Musculoskeletal representation of a large repertoire of hand grasping actions in primates.
Citable Link (URL):http://resolver.sub.uni-goettingen.de/purl?gs-1/11890
Reach-to-grasp tasks have become popular paradigms for exploring the neural origin of hand and arm movements. This is typically investigated by correlating limb kinematic with electrophysiological signals from intracortical recordings. However, it has never been investigated whether reach and grasp movements could be well expressed in the muscle domain and whether this could bring improvements with respect to current joint domain-based task representations. In this study, we trained two macaque monkeys to grasp 50 different objects, which resulted in a high variability of hand configurations. A generic musculoskeletal model of the human upper extremity was scaled and morphed to match the specific anatomy of each individual animal. The primate-specific model was used to perform 3-D reach-to-grasp simulations driven by experimental upper limb kinematics derived from electromagnetic sensors.
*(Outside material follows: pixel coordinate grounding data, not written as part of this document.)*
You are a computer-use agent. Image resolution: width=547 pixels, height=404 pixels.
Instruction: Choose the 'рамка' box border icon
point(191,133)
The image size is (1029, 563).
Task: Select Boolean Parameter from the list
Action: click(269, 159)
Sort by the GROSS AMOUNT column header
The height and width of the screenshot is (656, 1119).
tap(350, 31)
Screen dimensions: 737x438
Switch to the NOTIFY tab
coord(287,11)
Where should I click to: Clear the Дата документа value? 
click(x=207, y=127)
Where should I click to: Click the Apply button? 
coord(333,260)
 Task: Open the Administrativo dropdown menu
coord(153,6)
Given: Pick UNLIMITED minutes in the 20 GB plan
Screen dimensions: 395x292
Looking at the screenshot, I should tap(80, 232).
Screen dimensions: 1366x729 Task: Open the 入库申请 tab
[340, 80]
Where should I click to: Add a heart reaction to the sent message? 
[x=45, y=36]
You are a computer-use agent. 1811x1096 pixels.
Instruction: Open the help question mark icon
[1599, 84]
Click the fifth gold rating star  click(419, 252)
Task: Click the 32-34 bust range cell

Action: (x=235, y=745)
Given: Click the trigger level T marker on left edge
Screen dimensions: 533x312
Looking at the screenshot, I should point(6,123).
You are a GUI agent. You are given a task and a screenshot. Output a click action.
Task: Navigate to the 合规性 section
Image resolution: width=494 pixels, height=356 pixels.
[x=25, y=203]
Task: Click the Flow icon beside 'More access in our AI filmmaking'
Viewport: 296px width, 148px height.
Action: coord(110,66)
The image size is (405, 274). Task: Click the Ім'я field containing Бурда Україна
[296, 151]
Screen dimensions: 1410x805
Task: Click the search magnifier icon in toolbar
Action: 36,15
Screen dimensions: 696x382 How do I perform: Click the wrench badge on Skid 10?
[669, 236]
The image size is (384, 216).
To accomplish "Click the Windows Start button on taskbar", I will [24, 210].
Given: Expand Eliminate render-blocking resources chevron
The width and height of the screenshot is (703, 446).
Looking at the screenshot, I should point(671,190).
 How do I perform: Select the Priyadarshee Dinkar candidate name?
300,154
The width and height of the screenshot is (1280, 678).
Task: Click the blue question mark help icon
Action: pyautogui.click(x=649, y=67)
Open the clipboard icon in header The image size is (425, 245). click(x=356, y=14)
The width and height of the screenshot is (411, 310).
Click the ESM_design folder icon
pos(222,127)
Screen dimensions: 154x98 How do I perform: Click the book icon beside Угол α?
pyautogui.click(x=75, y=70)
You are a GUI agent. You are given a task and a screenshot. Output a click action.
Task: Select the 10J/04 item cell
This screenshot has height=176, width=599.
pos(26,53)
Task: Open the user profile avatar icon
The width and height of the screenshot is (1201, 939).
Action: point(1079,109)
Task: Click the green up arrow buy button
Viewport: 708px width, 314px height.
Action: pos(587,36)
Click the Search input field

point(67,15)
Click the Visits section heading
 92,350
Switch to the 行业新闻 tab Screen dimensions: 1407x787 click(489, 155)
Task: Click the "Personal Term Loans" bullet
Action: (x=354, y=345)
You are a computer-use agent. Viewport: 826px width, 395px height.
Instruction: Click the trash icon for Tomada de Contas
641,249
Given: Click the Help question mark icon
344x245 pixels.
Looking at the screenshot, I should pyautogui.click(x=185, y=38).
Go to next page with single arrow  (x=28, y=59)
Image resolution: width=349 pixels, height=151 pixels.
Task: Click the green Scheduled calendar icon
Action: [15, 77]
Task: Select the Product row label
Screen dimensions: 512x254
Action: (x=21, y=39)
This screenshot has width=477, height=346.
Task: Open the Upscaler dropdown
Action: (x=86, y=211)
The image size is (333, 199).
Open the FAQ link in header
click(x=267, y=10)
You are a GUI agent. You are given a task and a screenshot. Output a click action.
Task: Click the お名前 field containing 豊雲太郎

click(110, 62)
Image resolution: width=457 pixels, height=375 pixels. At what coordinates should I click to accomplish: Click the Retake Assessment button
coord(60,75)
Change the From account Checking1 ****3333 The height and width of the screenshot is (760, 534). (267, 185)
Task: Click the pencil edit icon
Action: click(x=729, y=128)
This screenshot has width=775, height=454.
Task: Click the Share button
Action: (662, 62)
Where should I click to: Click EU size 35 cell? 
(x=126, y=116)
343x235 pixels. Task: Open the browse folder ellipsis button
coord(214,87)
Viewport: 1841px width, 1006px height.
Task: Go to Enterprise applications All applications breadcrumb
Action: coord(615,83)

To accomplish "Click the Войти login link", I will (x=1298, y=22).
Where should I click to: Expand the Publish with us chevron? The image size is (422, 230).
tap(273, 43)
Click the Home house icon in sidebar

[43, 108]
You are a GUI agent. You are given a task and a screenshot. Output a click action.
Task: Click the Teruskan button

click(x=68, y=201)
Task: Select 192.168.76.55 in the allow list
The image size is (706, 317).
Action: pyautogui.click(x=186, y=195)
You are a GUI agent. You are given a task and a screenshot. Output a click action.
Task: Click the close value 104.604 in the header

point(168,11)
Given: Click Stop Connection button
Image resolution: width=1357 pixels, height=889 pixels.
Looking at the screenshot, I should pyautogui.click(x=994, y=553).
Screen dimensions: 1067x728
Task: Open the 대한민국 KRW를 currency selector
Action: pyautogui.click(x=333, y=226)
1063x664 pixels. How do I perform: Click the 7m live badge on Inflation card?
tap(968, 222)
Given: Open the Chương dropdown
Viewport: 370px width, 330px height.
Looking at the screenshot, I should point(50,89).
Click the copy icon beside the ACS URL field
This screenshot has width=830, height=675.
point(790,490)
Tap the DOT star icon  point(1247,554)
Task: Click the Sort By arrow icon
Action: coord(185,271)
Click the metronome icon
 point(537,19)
Simulations enabled extracting joint angles from 27 degrees of freedom and the instantaneous length of 50 musculotendon units. Results demonstrated both a more compact representation and a higher decoding capacity of grasping tasks when movements were expressed in the muscle kinematics domain than when expressed in the joint kinematics domain. Accessing musculoskeletal variables might improve our understanding of cortical hand-grasping areas coding, with implications in the development of prosthetics hands.